Depending on the needs of the patient, cartilage and bone may need to be grafted to help gain support. These cartilage grafts are often taken from the nasal septum itself during the “septoplasty” portion of the procedure, although sometimes ear or even rib cartilage may need to be harvested. Further reshaping or grafting may need to be performed with sutures to the cartilage. “Osteotomies” – or deliberate fracturing of the nasal bones – may often performed to straighten the nasal bones themselves. Although cartilage grafting remains the most common type of functional rhinoplasty, procedures to reshape the nostrils (ex: a “z-plasty”) or use sutures to suspend the nostrils upward have grown in popularity.

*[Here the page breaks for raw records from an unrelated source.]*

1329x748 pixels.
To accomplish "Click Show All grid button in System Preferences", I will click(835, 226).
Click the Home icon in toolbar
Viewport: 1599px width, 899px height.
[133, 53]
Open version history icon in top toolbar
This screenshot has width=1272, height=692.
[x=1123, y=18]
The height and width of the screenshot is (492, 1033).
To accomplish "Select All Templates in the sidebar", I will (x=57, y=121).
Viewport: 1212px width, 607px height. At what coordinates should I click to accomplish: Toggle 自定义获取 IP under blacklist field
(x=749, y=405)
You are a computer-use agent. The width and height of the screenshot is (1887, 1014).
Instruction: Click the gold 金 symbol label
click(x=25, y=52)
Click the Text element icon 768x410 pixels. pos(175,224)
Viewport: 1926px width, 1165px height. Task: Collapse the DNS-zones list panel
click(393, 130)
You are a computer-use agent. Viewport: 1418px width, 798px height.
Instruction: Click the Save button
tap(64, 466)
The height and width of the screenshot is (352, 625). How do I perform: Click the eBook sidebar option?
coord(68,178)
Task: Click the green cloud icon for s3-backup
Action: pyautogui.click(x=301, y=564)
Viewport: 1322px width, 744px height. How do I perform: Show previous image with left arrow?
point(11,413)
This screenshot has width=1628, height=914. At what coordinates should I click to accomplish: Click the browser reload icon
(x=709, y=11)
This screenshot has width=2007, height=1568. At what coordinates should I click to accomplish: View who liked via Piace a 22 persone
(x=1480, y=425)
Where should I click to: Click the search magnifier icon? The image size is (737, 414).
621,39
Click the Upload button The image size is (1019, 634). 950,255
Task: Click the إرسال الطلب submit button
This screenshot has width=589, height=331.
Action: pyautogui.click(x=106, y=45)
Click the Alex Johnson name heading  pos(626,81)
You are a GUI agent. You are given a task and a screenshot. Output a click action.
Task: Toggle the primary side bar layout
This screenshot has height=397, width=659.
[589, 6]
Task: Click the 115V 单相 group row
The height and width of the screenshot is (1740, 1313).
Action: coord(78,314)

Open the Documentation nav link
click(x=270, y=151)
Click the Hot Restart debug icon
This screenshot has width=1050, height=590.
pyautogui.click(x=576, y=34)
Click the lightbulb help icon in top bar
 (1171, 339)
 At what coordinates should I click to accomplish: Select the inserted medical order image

At the conclusion of the procedure, the outside of the nose is often taped and some form of external cast may be applied. Plastic sheets and/or packing may also be temporarily placed inside the nose depending on the procedure and the surgeon’s preference.


Risks
Studies have shown that most functional rhinoplasties heal without adverse sequelae and the vast majority of patients are able to breathe better. However, there are potential complications that every surgical candidate should be aware of before proceeding with the procedure, and these include (but are not limited to):
  • Complications of anesthesia
  • Epistaxis (nosebleed)
  • Septal perforation (hole in internal wall of the nose)
  • Unsatisfactory appearance
  • Revision surgery
  • Infections
  • Worsening (rather than improvement) in the nasal breathing.

Benefits
An improvement in nasal breathing is the primary benefit of a rhinoplasty performed for functional reasons. The procedure may also straighten the nose, repair post-traumatic or congenital deformities, and improve the appearance.

Summary
A functional rhinoplasty is a procedure to improve the function of the external nose, and may entail a great range of techniques depending on the patient’s goals, the anatomic problems, and the surgeon’s preferences. The procedure may be done with the patient awake or under anesthesia, as a primary surgery or revision surgery, may involve cartilage grafting, may be performed “closed” or “open”, and may involve a brief or protracted recovery. Patients should enter into discussions with their surgeon with specific goals in mind, and should understand the procedure itself, its risks and its benefits after consulting with their surgeon.